A little ways into Intermission, it becomes clear that there are too many characters and that as hard as the film tries, it will not amount to much. It's kind of disappointing, since there are so many talented people in front of the camera and stories that look like they could go somewhere but end up not. Intermission is a series of interconnected stories that take place in a seedier section of Dublin. It sets out to be a dark comedy full of brash characters, and partially succeeds. This is the film that, at time could use subtitles because the accents are so heavy. If anything, it does help contribute to the overall tone of the film.

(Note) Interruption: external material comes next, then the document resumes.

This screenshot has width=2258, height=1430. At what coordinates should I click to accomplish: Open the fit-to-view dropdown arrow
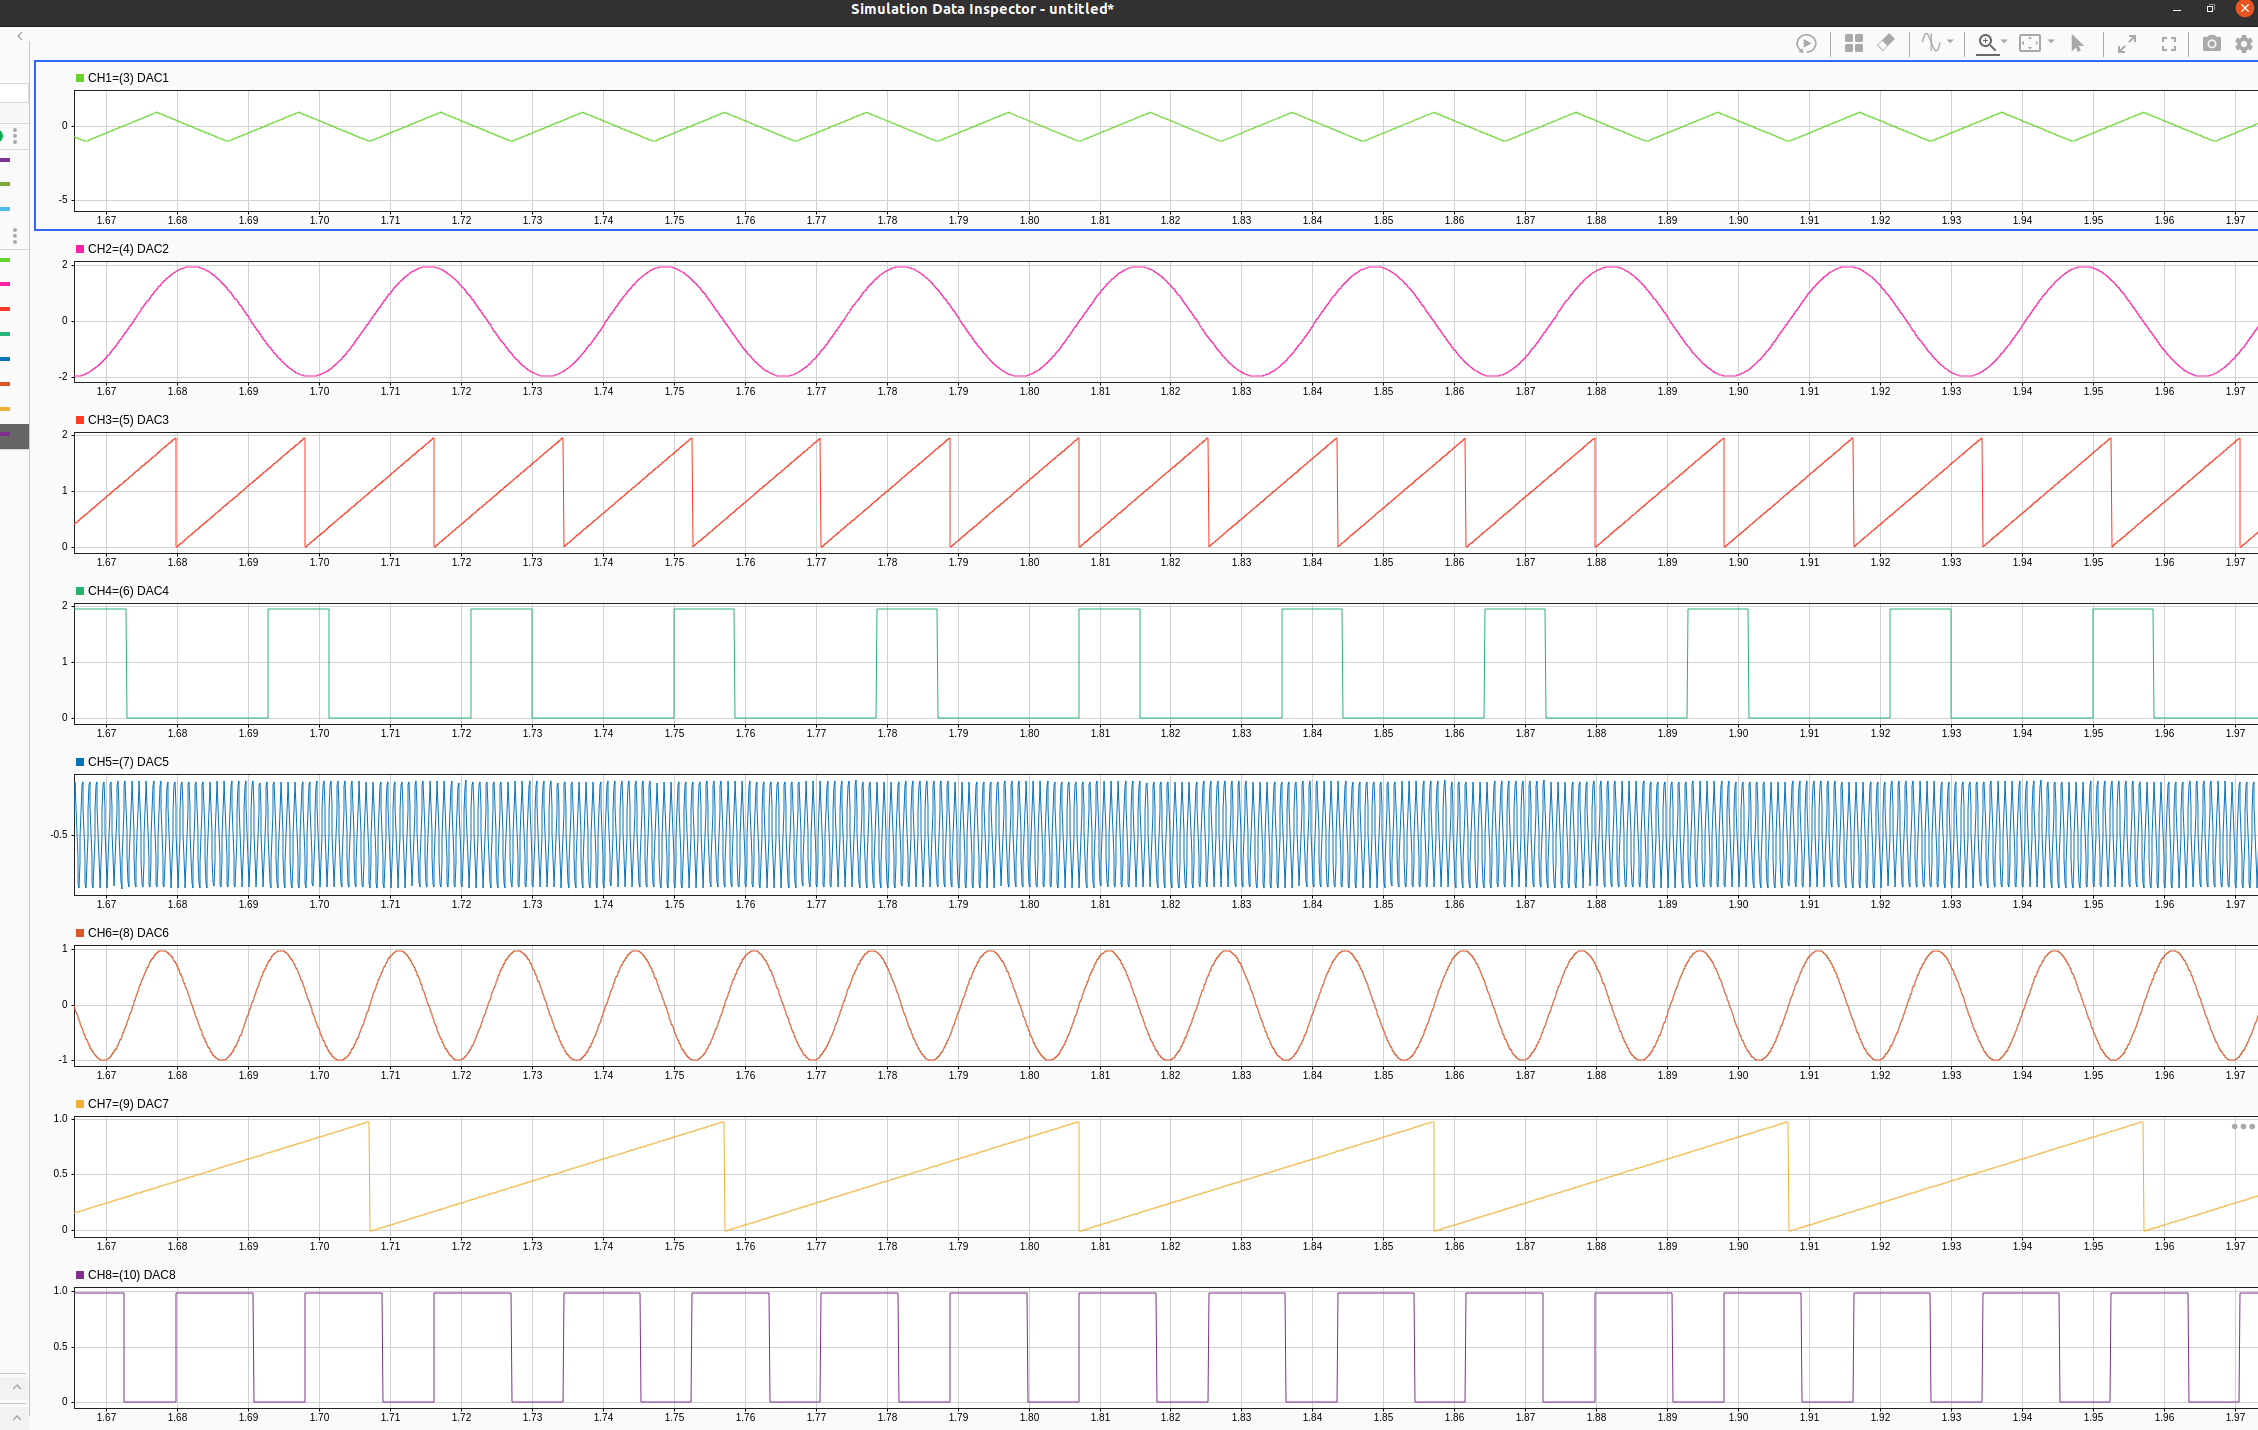click(2051, 42)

The 'central' character is Lehiff (Colin Farrell, S.W.A.T., Veronica Guerin), the local hooligan. He concocts a scheme to rob a bank by kidnapping the bank manager by ransoming his girlfriend. Jerry (Colm Meaney, How Harry Became a Tree, Most Important), a tough, overly violent cop, is out to get Lehiff, and is himself the subject of a documentary. John (Cillian Murphy, Cold Mountain, Girl with a Pearl Earring) hates his job at the supermarket, and is horrified to learn that his girlfriend Deirdre (Kelly Macdonald, Gosford Park, Two Family House), has taken up with 'a baldy fella.'. Deirdre's sister Sally (Shirley Henderson, Once Upon a Time in the Midlands, Harry Potter and the Chamber of Secrets) is depressed over a relationship that ended badly, and is cultivating quite the moustache. There are a bunch of other characters that really don't matter at all.

Director John Crowley and Mark O'Rowe merrily switch back and forth between all the characters, so much so that at first it's pretty confusing sorting out how everybody is related to everybody else. Things soon fall into place, but that doesn't mean things get interesting. Crowly and O'Rowe did a good job of tying everything together, they just forgot to make a compelling reason to like these characters. They are certainly not charismatic, but they are too dull to be effective villains. It seems that Crowley wants to make Lehiff, Jerry, and some of the other characters antagonists in a fun way, but that never quite works. Farrell's bad boy Lehiff seems strangely tame compared to some of his off-screen antics.

Intermission is too uneven in tone to be effective. Violence mixes badly with dark comedic flourishes. It soon becomes dull watching how everything relates to everything else. The most sympathetic character should be John, but he was much too whiny to be taken seriously. He brought all of his troubles upon himself. Crowley directs a big ensemble comedy that at times borders on being a complete mess, but there are just a few moments that are actually funny enough to do some good.

Mongoose Rates It: Not That Good.
1 hour, 45 minutes, Rated R for pervasive language, some sexual content, and violence.